Below are entries; copy exactly the lines from the one with "Given: Click the hamburger menu icon" through the one with "You are a computer-use agent. 1149x646", both included, and leave out the rest.

[Pixel coordinate grounding data]
--- --- ---

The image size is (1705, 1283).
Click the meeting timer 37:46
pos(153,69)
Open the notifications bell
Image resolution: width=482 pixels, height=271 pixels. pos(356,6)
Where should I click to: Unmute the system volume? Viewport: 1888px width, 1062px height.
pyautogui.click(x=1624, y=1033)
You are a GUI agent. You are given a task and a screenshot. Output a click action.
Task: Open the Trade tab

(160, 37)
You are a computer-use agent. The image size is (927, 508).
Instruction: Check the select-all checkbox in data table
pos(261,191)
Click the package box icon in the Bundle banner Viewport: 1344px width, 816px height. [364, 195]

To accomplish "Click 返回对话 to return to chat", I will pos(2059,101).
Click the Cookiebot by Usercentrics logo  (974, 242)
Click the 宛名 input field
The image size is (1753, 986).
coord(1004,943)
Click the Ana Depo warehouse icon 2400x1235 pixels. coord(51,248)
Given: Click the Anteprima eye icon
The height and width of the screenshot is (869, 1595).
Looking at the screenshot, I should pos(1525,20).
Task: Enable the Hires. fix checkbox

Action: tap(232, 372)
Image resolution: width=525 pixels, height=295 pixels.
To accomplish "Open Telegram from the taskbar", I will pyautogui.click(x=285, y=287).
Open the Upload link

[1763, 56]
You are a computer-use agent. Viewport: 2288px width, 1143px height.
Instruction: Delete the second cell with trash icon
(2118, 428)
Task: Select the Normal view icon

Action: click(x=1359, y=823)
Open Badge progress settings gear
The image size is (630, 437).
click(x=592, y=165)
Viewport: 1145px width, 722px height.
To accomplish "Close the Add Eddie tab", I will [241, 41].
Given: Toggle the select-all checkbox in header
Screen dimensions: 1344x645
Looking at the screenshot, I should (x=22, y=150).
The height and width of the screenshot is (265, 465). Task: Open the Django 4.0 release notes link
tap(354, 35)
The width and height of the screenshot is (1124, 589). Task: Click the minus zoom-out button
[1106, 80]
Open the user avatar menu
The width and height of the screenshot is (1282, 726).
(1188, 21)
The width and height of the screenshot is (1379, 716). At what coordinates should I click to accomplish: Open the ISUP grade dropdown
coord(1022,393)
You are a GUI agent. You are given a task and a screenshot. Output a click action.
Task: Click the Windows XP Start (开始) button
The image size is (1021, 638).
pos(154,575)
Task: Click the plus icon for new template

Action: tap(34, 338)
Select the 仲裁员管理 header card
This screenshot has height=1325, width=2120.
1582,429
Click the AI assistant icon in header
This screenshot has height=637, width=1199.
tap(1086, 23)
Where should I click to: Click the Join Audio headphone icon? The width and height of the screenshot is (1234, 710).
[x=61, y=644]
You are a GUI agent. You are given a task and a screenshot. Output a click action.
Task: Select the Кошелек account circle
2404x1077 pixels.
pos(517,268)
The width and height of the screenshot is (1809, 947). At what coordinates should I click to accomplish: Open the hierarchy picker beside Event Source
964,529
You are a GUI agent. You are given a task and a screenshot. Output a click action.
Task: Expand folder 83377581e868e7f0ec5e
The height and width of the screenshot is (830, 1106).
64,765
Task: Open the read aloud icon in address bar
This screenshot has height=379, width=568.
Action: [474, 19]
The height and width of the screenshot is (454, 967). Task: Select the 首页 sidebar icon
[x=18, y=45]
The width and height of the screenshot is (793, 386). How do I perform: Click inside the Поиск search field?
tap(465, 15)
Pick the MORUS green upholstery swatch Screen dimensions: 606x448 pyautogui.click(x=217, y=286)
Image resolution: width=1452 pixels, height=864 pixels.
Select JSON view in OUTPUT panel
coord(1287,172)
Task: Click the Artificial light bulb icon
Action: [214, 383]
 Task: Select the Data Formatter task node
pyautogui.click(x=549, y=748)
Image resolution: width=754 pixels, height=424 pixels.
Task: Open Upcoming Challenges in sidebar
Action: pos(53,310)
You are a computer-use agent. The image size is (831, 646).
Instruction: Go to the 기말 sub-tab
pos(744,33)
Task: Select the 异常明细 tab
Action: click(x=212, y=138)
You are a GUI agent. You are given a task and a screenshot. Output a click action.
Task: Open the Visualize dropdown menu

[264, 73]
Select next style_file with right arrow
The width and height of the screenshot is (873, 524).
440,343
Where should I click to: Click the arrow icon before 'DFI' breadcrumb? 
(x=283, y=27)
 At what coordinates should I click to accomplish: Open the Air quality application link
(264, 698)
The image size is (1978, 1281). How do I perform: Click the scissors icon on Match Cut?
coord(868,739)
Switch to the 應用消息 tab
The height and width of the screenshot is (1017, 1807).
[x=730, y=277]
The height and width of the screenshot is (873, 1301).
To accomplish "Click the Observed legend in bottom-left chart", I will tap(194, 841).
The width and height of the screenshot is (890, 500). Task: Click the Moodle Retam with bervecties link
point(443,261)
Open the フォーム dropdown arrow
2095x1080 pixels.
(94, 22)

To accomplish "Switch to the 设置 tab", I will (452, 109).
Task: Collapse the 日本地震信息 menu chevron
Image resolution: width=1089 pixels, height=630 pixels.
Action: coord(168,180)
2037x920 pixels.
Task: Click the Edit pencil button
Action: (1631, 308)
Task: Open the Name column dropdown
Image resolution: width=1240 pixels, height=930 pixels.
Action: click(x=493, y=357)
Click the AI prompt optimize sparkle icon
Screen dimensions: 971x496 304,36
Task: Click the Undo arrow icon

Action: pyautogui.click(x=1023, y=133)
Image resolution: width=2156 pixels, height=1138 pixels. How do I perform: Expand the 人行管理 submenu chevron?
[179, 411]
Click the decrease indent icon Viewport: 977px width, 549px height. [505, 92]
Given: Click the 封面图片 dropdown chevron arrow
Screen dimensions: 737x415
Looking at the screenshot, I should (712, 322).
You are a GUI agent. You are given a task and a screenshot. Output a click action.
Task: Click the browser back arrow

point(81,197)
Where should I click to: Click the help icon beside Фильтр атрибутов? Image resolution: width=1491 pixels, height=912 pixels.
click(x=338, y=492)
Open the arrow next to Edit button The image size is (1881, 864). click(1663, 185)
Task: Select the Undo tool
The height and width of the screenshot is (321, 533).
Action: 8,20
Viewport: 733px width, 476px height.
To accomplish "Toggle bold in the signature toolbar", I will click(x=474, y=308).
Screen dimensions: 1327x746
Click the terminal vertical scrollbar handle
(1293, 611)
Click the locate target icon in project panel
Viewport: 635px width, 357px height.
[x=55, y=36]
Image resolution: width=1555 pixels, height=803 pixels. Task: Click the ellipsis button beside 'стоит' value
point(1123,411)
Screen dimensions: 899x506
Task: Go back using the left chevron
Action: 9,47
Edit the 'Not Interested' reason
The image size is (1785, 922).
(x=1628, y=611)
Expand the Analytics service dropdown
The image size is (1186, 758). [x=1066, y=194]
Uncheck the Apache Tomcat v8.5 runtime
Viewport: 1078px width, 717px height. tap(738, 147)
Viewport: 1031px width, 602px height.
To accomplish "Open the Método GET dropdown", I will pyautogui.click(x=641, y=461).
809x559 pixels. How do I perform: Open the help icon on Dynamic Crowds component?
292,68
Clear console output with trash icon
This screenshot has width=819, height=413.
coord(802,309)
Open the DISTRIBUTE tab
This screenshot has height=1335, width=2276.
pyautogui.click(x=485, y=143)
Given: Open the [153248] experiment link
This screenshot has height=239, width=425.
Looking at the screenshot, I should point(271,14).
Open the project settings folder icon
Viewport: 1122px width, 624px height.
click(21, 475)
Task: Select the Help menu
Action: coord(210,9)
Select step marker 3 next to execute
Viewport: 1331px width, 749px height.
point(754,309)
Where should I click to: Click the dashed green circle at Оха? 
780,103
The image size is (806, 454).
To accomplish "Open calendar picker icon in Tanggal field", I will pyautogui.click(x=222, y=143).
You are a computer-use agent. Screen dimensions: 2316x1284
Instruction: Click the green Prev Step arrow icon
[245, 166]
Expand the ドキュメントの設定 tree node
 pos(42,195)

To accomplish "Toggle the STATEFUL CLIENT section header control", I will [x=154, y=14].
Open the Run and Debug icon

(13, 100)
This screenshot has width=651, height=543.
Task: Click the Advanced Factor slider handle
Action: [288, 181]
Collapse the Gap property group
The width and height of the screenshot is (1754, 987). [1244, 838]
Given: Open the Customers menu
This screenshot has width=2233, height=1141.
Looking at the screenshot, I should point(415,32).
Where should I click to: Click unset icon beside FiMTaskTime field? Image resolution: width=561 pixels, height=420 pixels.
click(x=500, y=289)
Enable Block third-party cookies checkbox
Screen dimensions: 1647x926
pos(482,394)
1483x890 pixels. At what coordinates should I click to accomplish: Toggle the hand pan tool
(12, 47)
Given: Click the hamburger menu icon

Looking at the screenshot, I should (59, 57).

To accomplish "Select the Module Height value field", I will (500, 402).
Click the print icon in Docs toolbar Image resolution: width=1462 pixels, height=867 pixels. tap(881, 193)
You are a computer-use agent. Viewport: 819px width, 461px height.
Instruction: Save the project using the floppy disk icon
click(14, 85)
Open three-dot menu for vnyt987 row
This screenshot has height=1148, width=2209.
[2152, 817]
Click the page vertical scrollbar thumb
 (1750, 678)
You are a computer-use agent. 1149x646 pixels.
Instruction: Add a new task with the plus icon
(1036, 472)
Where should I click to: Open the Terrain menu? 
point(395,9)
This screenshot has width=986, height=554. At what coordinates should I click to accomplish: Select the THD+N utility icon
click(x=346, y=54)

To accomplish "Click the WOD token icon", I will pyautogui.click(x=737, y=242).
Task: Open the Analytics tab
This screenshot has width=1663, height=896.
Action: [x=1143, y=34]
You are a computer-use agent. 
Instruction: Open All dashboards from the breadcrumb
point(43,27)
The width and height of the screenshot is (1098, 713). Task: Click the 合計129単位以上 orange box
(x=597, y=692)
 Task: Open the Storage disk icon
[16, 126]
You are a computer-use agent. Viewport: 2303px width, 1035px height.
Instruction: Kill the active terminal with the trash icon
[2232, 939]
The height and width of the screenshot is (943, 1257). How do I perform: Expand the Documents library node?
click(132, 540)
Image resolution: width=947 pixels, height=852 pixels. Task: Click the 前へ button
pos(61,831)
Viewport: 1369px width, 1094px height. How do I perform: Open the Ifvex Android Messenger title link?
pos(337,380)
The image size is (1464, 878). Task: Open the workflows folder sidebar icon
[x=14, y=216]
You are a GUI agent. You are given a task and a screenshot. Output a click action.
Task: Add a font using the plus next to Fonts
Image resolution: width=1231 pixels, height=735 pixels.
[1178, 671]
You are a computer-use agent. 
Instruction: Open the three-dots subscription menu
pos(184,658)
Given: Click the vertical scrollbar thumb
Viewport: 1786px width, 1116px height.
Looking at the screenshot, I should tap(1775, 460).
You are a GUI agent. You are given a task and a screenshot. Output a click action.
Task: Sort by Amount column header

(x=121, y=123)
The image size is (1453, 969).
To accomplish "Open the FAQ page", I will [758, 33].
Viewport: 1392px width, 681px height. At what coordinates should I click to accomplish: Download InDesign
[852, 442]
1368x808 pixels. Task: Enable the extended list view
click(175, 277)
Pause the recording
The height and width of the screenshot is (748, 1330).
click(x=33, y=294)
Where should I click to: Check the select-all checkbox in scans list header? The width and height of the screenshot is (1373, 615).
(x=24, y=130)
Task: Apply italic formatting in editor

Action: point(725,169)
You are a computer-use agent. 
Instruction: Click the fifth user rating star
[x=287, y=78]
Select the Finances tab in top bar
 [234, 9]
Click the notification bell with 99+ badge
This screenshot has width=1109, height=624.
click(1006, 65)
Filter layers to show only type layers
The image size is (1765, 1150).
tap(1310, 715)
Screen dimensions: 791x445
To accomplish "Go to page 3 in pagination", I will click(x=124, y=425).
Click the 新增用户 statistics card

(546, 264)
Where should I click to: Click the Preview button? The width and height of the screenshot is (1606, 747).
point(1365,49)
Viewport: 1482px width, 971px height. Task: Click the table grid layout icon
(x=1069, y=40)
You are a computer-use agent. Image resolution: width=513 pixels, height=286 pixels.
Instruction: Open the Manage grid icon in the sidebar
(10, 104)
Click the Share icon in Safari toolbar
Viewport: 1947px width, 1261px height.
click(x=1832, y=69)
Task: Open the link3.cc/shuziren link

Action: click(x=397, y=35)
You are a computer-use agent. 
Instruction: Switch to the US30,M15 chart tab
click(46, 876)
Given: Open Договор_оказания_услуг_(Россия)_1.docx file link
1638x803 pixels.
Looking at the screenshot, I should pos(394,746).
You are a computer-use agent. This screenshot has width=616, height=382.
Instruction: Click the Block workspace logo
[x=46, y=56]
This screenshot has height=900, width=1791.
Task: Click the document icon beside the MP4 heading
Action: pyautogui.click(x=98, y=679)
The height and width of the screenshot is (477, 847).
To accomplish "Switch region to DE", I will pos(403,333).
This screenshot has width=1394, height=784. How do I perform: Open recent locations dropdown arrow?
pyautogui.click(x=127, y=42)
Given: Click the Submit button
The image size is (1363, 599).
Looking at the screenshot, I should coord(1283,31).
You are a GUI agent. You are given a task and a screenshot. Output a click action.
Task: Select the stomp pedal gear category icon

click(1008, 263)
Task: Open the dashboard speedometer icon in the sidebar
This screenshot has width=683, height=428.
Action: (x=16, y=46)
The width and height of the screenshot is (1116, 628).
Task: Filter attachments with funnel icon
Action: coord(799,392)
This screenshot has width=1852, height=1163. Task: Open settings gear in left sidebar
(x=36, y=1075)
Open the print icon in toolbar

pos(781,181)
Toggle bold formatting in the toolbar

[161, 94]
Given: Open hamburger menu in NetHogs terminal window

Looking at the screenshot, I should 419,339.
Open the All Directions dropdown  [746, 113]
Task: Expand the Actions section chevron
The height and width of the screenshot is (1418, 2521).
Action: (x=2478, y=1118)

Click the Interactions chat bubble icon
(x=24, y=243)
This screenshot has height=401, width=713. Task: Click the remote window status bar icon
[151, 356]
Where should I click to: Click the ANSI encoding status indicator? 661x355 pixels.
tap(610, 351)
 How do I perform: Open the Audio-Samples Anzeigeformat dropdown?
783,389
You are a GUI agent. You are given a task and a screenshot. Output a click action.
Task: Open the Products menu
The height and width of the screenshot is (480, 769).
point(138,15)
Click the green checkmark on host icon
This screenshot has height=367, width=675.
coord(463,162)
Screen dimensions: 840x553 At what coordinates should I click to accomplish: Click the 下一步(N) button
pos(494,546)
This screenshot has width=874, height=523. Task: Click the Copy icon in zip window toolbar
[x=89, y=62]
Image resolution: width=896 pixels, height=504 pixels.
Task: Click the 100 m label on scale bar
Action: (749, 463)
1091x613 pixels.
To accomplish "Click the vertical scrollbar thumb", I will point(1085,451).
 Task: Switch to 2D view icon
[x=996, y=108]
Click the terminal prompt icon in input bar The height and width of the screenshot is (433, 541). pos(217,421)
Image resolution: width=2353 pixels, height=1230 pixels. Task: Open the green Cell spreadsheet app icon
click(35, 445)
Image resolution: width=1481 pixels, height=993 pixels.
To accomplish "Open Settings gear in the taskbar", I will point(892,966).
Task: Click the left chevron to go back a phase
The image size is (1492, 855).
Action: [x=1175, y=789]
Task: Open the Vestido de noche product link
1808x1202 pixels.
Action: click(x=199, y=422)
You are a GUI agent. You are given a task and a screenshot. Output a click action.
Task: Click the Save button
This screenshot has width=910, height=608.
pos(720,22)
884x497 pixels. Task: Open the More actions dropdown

--- --- ---

## [Reply]
Given: Click the hamburger menu icon

Looking at the screenshot, I should (59, 57).

To accomplish "Select the Module Height value field", I will (500, 402).
Click the print icon in Docs toolbar Image resolution: width=1462 pixels, height=867 pixels. tap(881, 193)
You are a computer-use agent. Viewport: 819px width, 461px height.
Instruction: Save the project using the floppy disk icon
click(14, 85)
Open three-dot menu for vnyt987 row
This screenshot has height=1148, width=2209.
[2152, 817]
Click the page vertical scrollbar thumb
 (1750, 678)
You are a computer-use agent. 1149x646 pixels.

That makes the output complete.